When comparing IgE reactivity across variants, researchers should use the same panel of patient sera and include appropriate controls. Patient selection is critical, as sensitization patterns vary based on geographic region and exposure to cross-reactive allergens like birch pollen .

What approaches are optimal for producing recombinant Cor a 1.0401 for research purposes?

Recombinant production of Cor a 1.0401 and its variants has been successfully achieved using the following methodology:

• Expression System: E. coli systems provide good yields for PR-10 proteins, which lack post-translational modifications .

• Construct Design: The complete coding sequence of Cor a 1.0401 (GenBank Accession no.: AF136945) should be optimized for bacterial expression with appropriate affinity tags for purification .

• Expression Conditions: Induction parameters should be optimized to maximize soluble protein yield while minimizing inclusion body formation.

• Purification Strategy: Multi-step purification typically involving affinity chromatography followed by size exclusion chromatography has proven effective .

• Quality Control: Recombinant proteins should be verified through:

  • SDS-PAGE and mass spectrometry to confirm purity and molecular weight

  • Circular dichroism to verify correct secondary structure

  • Limited proteolysis to assess proper folding

  • IgE binding assays to confirm immunological activity

For structural studies, especially NMR spectroscopy, isotopic labeling with ¹⁵N and/or ¹³C is required, involving growth in minimal media with appropriate isotope sources .
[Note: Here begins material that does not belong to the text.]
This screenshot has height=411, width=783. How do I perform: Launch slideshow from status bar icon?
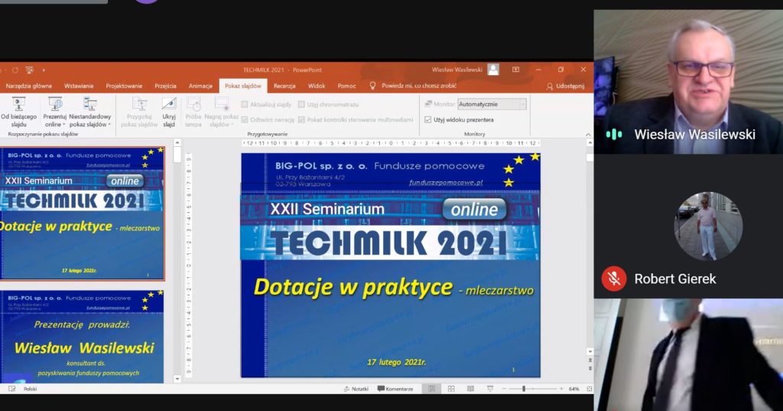pyautogui.click(x=489, y=389)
How should researchers design experiments to investigate cross-reactivity between Cor a 1.0401 and Bet v 1?

Investigating cross-reactivity between Cor a 1.0401 and Bet v 1 requires a multi-faceted experimental approach:

• Patient Selection:

  • Include patients with isolated birch pollen allergy

  • Include patients with hazelnut allergy without birch sensitization

  • Include patients with both birch pollen and hazelnut allergies

  • Carefully document clinical histories and symptoms

• Immunological Approaches:

  • ELISA inhibition assays to determine if pre-incubation with one allergen reduces binding to the other

  • Basophil activation tests to assess functional cross-reactivity

  • IgE epitope mapping to identify shared epitopes

• Structural Comparisons:

  • Overlay of NMR structures of Cor a 1.0401 and Bet v 1

  • Identify conserved surface patches that may serve as shared epitopes

  • Analyze ligand binding sites and their potential role in cross-reactivity

• Controls:

  • Include Cor a 1.01 (hazel pollen allergen) to distinguish between cross-reactivity due to structural similarity versus botanical relationship

  • Include unrelated allergens as negative controls

  • Use recombinant variants with site-directed mutations

Remember that cross-reactivity may be asymmetric and can vary substantially between patients based on their specific sensitization history .

What considerations are important when interpreting studies of Cor a 1.0401 variants' differential IgE binding?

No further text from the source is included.